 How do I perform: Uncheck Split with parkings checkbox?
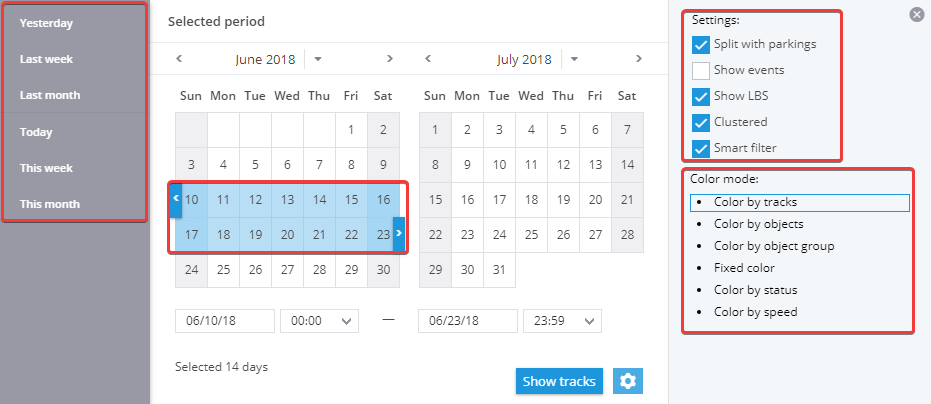click(701, 45)
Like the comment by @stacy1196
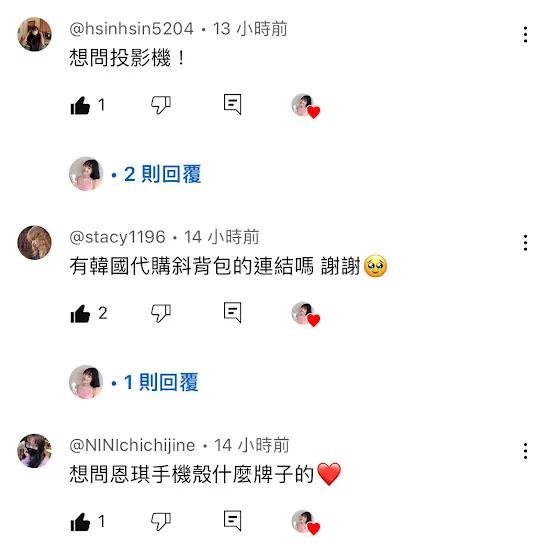Screen dimensions: 560x560 point(80,314)
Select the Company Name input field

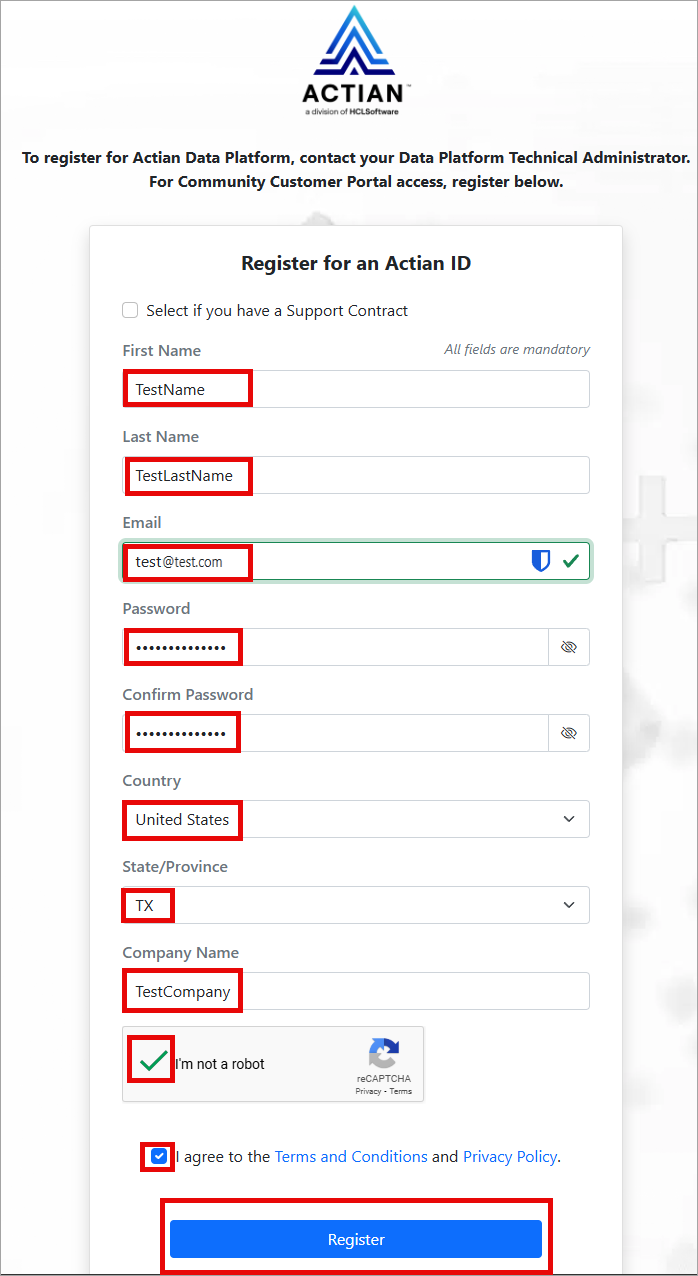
● ● ●
-- Task --
Please extract each line of the items above that contains the string "parkings".

-- Reply to the exercise --
 How do I perform: Uncheck Split with parkings checkbox?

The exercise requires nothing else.